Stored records
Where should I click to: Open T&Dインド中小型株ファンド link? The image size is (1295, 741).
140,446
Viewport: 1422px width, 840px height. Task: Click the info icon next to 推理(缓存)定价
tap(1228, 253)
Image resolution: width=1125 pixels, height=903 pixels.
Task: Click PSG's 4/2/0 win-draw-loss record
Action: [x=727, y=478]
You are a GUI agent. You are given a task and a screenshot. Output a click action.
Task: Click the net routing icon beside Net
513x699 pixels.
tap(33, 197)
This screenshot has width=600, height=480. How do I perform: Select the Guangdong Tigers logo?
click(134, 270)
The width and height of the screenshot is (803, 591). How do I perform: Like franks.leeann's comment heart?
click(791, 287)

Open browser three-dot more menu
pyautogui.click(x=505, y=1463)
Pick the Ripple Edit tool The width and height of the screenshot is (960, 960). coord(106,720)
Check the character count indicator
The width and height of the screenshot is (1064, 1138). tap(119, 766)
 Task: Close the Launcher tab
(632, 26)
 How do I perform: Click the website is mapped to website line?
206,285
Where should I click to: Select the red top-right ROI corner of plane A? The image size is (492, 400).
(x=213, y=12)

ABOUT THIS TASK
Every record above is to be copied out exactly.

RESPONSE FOR THIS EXERCISE
Where should I click to: Open T&Dインド中小型株ファンド link? The image size is (1295, 741).
140,446
Viewport: 1422px width, 840px height. Task: Click the info icon next to 推理(缓存)定价
tap(1228, 253)
Image resolution: width=1125 pixels, height=903 pixels.
Task: Click PSG's 4/2/0 win-draw-loss record
Action: [x=727, y=478]
You are a GUI agent. You are given a task and a screenshot. Output a click action.
Task: Click the net routing icon beside Net
513x699 pixels.
tap(33, 197)
This screenshot has width=600, height=480. How do I perform: Select the Guangdong Tigers logo?
click(134, 270)
The width and height of the screenshot is (803, 591). How do I perform: Like franks.leeann's comment heart?
click(791, 287)

Open browser three-dot more menu
pyautogui.click(x=505, y=1463)
Pick the Ripple Edit tool The width and height of the screenshot is (960, 960). coord(106,720)
Check the character count indicator
The width and height of the screenshot is (1064, 1138). tap(119, 766)
 Task: Close the Launcher tab
(632, 26)
 How do I perform: Click the website is mapped to website line?
206,285
Where should I click to: Select the red top-right ROI corner of plane A? The image size is (492, 400).
(x=213, y=12)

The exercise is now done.